Judging my impeccable sense of hearing, and my keen eye for animal foot prints, it was most likely not a burglar, shark, dinosaur, or a bear. It was a squirrel…but how did it get there? Upon further investigation, we realized the bloody thing found its way into our floor boards by gnawing its way through the wooden garage door. That’s right, the little chompasaurus chewed off the bottom four inches on each end of the garage door, just enough for him and his little squirrely friends to squeeze through. Construction on the bottom of the garage door and two huge cinderblocks later, we had successfully prevented our intruders from entering the garage and nesting below our kitchen sink.
Fast forward six weeks.
Blake was in the bedroom last night getting ready to turn in for the night, and I was
online shopping because I hate the mall checking my email. All of a sudden, we heard it. The beast was back. The scratching, chewing, nibbling noises started, but we couldn’t figure out where. After hushing each other approximately 10 times, and communicating with some seriously eccentric hand gestures, we realized the noises were coming from…no…wait…that couldn’t be right…

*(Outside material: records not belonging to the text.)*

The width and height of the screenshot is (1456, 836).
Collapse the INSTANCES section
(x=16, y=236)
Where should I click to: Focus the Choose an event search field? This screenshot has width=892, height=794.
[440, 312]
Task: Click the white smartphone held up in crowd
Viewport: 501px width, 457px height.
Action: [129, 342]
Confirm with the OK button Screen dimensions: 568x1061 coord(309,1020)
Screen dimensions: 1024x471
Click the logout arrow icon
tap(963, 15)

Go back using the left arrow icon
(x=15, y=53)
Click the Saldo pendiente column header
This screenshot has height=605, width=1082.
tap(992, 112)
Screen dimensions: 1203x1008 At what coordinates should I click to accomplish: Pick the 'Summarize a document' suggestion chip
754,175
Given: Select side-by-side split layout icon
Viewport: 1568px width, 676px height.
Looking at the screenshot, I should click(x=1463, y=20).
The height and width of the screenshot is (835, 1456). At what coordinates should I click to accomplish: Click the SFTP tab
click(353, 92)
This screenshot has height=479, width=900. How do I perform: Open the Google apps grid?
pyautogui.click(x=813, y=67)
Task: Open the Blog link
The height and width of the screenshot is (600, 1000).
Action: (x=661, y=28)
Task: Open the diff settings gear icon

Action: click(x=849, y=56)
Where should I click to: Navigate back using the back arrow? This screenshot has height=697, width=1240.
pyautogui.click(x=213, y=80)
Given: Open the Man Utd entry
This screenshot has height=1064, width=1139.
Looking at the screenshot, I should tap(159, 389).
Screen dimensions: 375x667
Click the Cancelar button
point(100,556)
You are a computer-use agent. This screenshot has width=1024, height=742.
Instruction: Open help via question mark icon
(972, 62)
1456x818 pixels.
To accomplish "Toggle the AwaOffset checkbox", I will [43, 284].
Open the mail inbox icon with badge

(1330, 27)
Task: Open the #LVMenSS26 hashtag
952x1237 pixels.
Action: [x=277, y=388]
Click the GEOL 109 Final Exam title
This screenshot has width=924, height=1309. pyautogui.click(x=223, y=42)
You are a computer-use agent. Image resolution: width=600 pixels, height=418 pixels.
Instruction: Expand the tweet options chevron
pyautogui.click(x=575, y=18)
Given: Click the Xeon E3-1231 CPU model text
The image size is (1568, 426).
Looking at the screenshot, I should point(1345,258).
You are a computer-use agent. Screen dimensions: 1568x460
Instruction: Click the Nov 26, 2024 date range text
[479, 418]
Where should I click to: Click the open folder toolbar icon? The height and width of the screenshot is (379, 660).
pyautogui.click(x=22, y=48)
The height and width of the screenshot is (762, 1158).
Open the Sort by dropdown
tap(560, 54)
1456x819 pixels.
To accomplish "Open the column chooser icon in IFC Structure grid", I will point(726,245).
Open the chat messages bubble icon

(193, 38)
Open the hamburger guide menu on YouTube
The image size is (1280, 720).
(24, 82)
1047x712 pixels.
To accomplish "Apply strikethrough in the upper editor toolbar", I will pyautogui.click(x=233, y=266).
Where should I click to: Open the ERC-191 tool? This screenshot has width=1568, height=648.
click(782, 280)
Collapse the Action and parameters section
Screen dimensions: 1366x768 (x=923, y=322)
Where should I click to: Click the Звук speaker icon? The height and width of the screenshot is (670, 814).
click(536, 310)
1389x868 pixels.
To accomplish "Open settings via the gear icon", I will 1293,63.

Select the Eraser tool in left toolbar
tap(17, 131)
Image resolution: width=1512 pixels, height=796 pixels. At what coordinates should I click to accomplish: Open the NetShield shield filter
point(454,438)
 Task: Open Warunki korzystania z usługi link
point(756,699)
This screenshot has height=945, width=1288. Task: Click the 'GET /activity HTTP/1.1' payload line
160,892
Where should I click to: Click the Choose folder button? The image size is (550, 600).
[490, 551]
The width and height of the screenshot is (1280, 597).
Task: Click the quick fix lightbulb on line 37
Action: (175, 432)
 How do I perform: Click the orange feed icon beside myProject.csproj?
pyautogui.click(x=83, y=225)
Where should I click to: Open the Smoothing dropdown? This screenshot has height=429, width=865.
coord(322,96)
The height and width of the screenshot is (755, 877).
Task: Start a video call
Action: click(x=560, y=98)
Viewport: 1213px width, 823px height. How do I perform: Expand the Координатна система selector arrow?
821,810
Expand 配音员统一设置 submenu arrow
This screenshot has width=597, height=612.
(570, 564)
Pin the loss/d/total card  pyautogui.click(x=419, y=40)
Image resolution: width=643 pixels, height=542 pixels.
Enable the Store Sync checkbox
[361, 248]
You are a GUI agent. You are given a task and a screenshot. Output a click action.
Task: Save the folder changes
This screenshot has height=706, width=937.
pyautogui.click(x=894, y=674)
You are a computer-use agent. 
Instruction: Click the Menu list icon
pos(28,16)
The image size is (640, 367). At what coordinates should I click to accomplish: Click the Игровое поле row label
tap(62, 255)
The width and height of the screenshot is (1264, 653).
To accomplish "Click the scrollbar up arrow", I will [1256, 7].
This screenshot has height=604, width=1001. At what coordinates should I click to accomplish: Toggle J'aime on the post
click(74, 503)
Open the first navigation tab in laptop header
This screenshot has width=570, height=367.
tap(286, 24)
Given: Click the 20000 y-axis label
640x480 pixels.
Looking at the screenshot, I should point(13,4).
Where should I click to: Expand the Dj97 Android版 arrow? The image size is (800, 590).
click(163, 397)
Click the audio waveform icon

THE NOISES WERE COMING FROM THE DOOR!
It was at this point that the possibility of a burglar trying to steal my cookie dough ice cream didn’t seem ludicrous. I was convinced that somebody was at our door. That, or I’ve watched WAY too many episodes of NCIS. Special Agent Gibbs (AKA Blake) tip toed over to the door, and after close inspection, we found this:
Your eyes are not playing tricks on you.
The squirrel is trying to chew his way into our bedroom.